Work required » Copy out each line below in which the string "computer" appears.

Records shown »
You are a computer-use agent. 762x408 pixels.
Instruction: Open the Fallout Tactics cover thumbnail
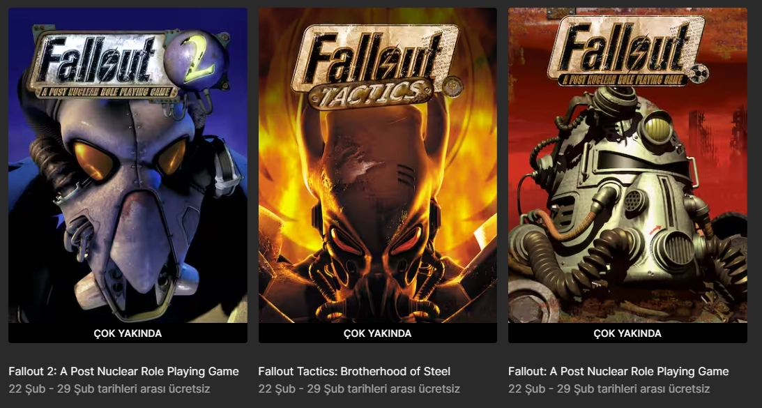point(378,165)
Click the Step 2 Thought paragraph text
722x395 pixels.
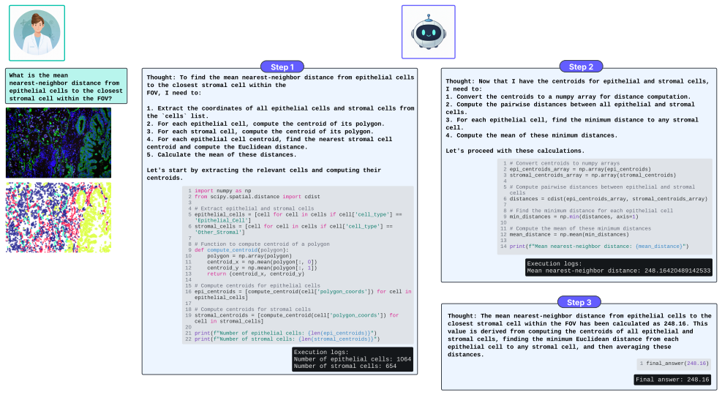(577, 116)
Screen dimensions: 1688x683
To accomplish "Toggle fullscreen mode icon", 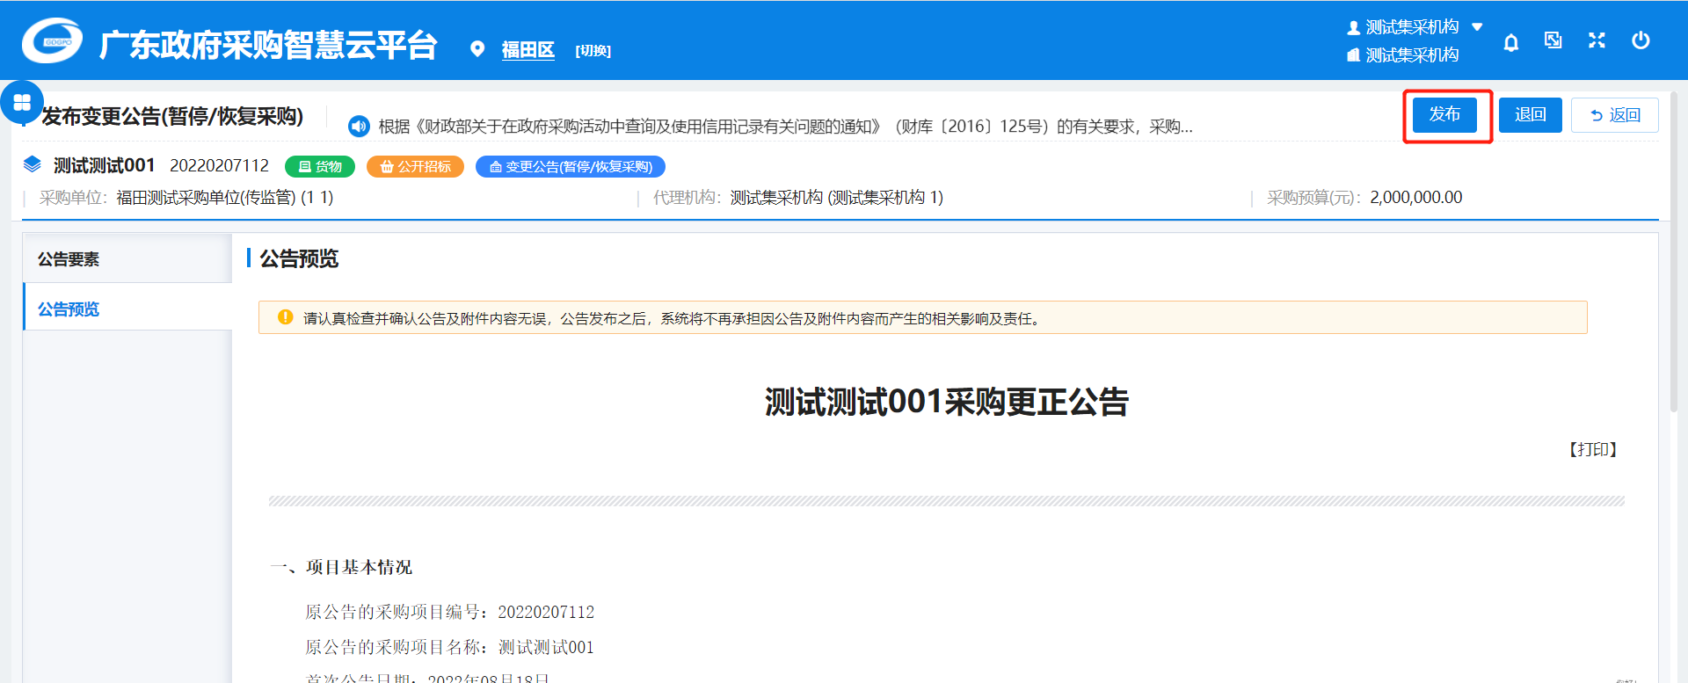I will coord(1597,40).
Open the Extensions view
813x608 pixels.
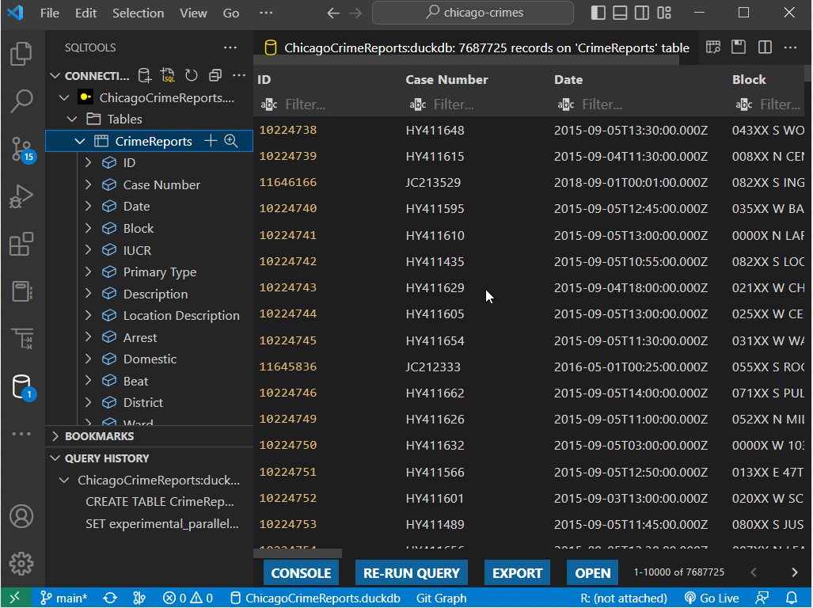click(21, 245)
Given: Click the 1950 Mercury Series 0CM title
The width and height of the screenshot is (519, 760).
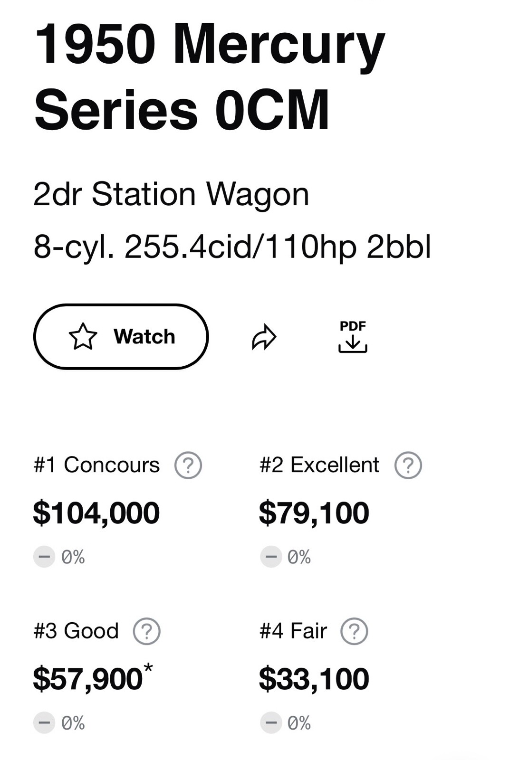Looking at the screenshot, I should pyautogui.click(x=209, y=77).

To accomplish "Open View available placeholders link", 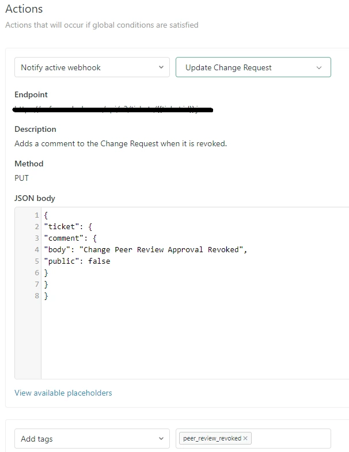I will coord(63,393).
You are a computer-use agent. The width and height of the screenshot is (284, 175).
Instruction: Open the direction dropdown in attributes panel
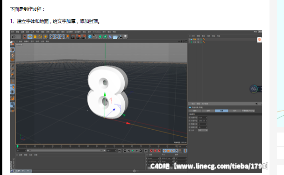tap(203, 130)
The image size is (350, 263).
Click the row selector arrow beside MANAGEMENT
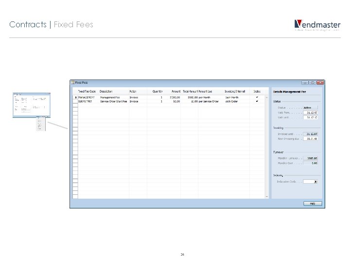point(75,97)
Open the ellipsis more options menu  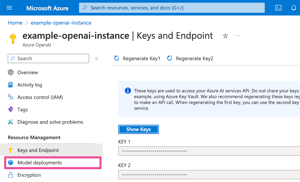[238, 36]
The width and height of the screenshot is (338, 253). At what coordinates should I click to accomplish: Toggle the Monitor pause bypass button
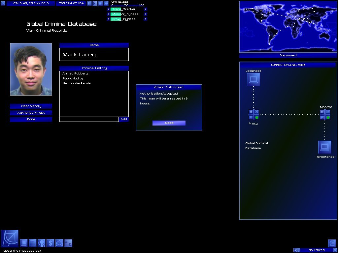[x=322, y=112]
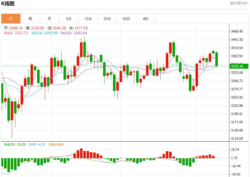Select the 5分 five-minute interval
250x177 pixels.
click(x=68, y=19)
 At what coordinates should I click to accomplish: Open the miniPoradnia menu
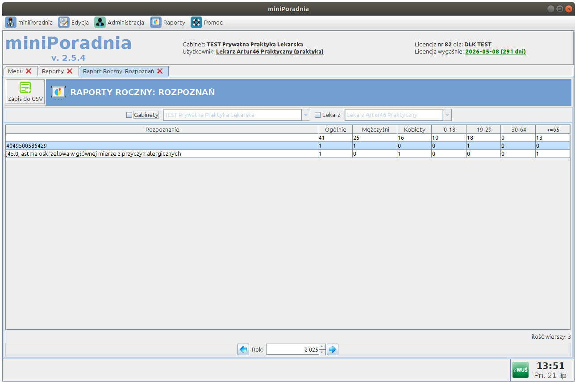(x=29, y=22)
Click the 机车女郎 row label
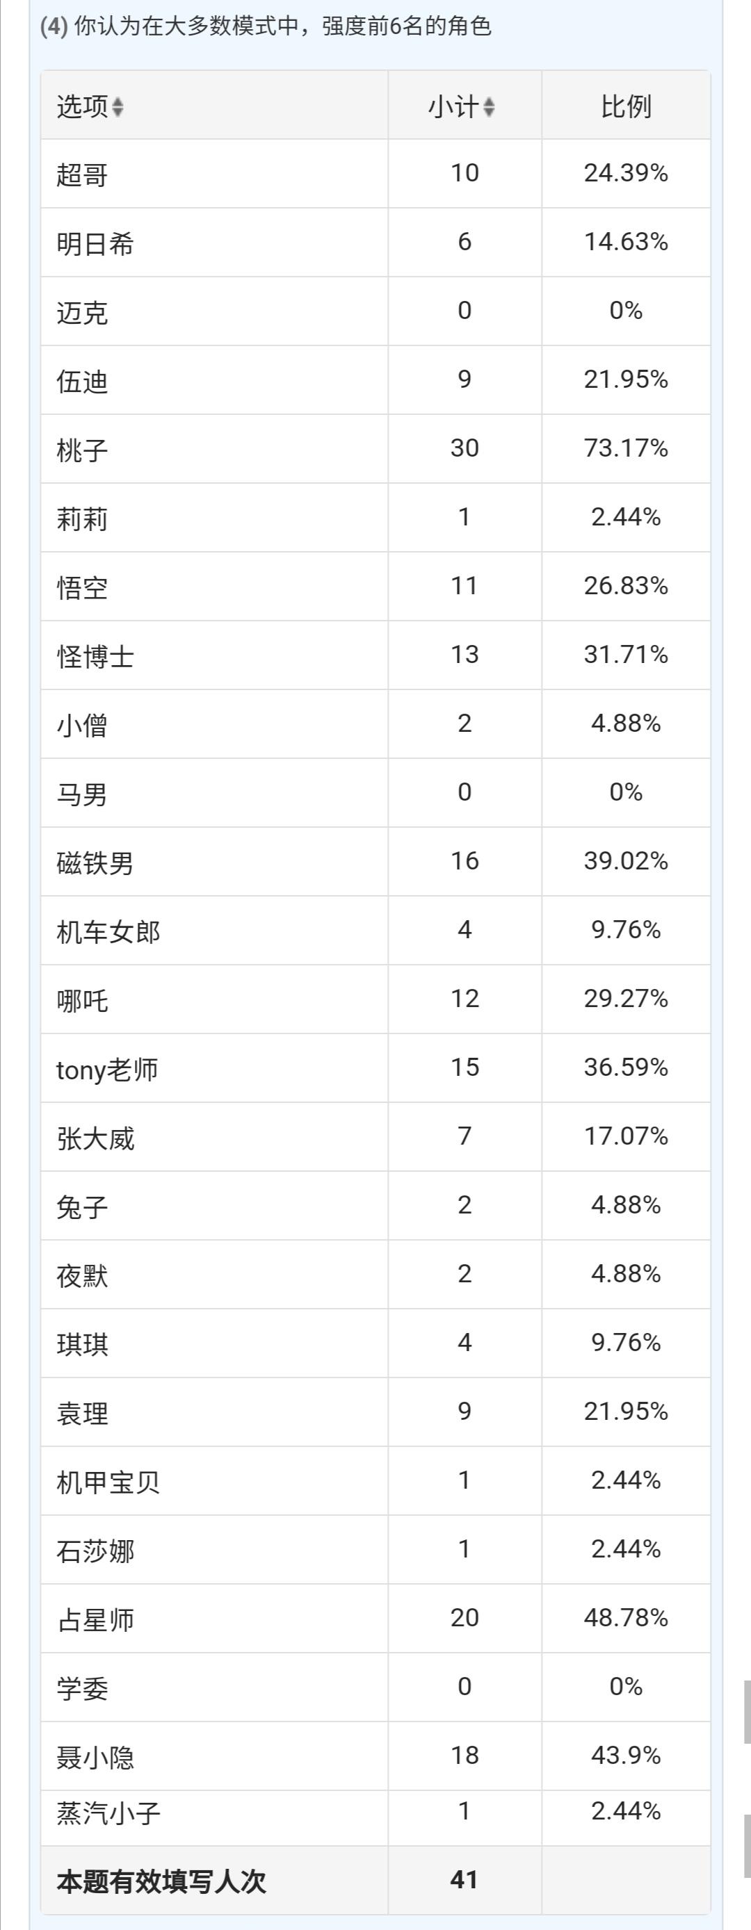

Task answer »
You are a computer-use agent. 762x408 pixels.
You are a computer-use agent. The width and height of the screenshot is (284, 175).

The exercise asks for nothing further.